Esa es un área aproximadamente el doble del tamaño de la ciudad de Los Ángeles. El bosque todavía abarca unos 5,5 millones de kilómetros cuadrados, un poco más grande que México. Pero el aumento en la pérdida de árboles es parte de una tendencia peligrosa. Según Associated Press, este es el mayor aumento en la destrucción de la selva tropical desde que INPE comenzó a monitorear la deforestación con su metodología actual en 2014.

Estos datos son cortesía del programa de monitoreo satelital del INPE, DETER (Detección de deforestación en tiempo real).

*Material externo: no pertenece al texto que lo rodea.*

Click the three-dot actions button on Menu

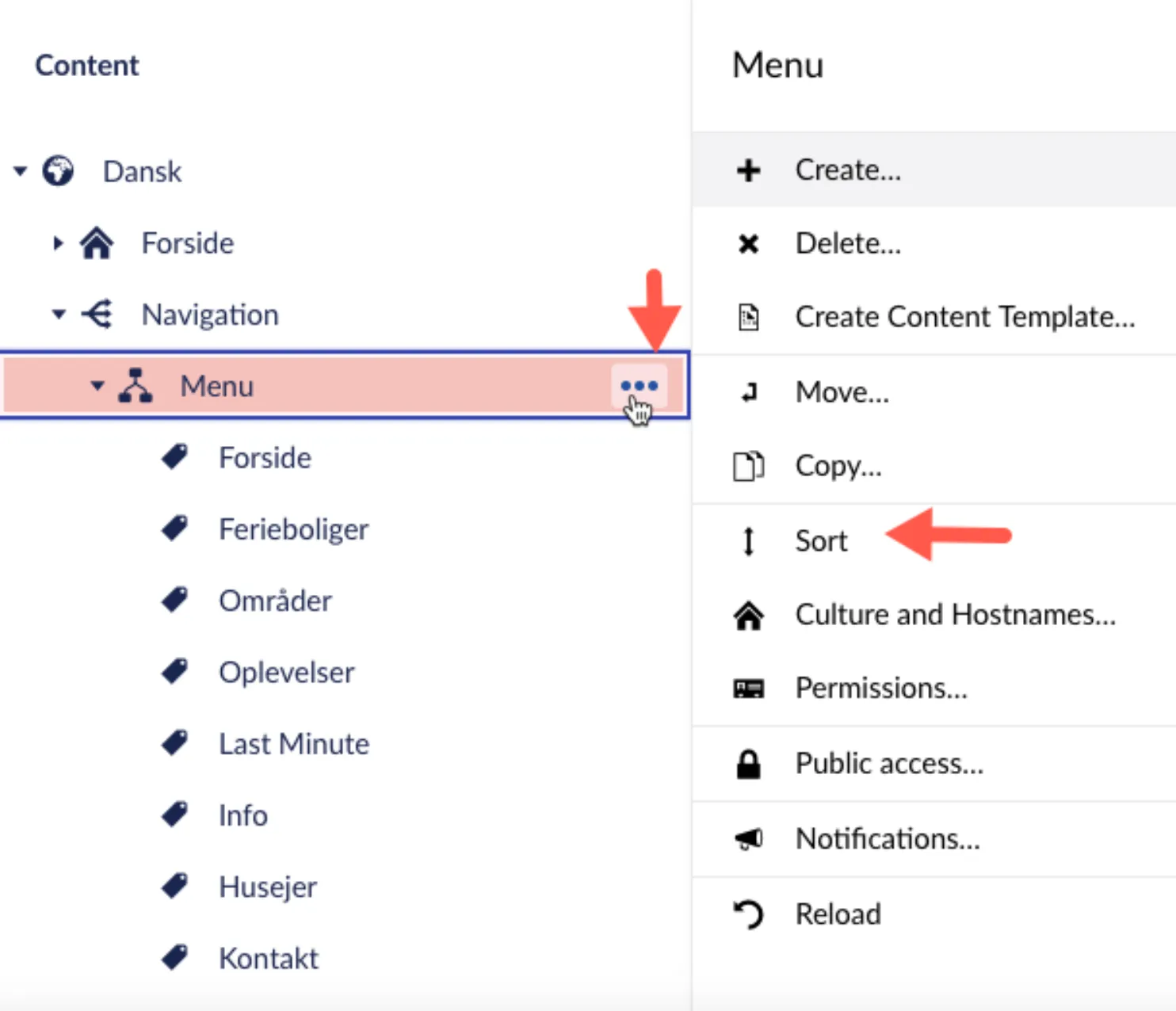[x=639, y=386]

El mismo se lanzó en 2004 para ayudar a los científicos del INPE a detectar y prevenir la deforestación amazónica ilegal. El lanzamiento se produce en medio de una contienda continua entre los científicos del INPE y el presidente brasileño Jair Bolsonaro. El presidente es un escéptico del cambio climático que prometió en la campaña abrir más Amazonía a diversos intereses mineros, madereros y agrícolas, a pesar de las protecciones ambientales en la tierra.

El viernes (2 de agosto), Bolsonaro despidió al entonces jefe del INPE, Ricardo Galvão. Esto sucedió luego de que la agencia publicara datos satelitales que mostraban un aumento de la deforestación del 88% en junio de 2019 en comparación con junio de 2018. Bolsonaro calificó los datos como “mentira” y acusó a Galvão de servir a “alguna ONG” (organización no gubernamental).

La administración del presidente también anunció que el gobierno contrataría a una empresa privada para hacerse cargo del monitoreo de la deforestación amazónica.

En un comunicado anunciando su despido, Galvão defendió el trabajo del INPE y calificó la decisión del presidente como “vergonzosa”. Sin embargo, no es una sorpresa. El ataque de Bolsonaro al INPE sigue a siete meses de decisiones de política que debilitan la legislación ambiental y las agencias científicas. Al tiempo que potencian los intereses comerciales, informó la AP.

Como la selva tropical más grande que queda en la Tierra, el Amazonas también es una de las mayores compensaciones de carbono del planeta. Absorbe hasta 2 mil millones de toneladas de dióxido de carbono cada año (ya que sus árboles lo usan para la fotosíntesis) y libera aproximadamente el 20% del oxígeno de la Tierra. Según Amazonconservation.org, la protección de la Amazonía y otras selvas tropicales es una de las formas más rentables de combatir la actual crisis climática.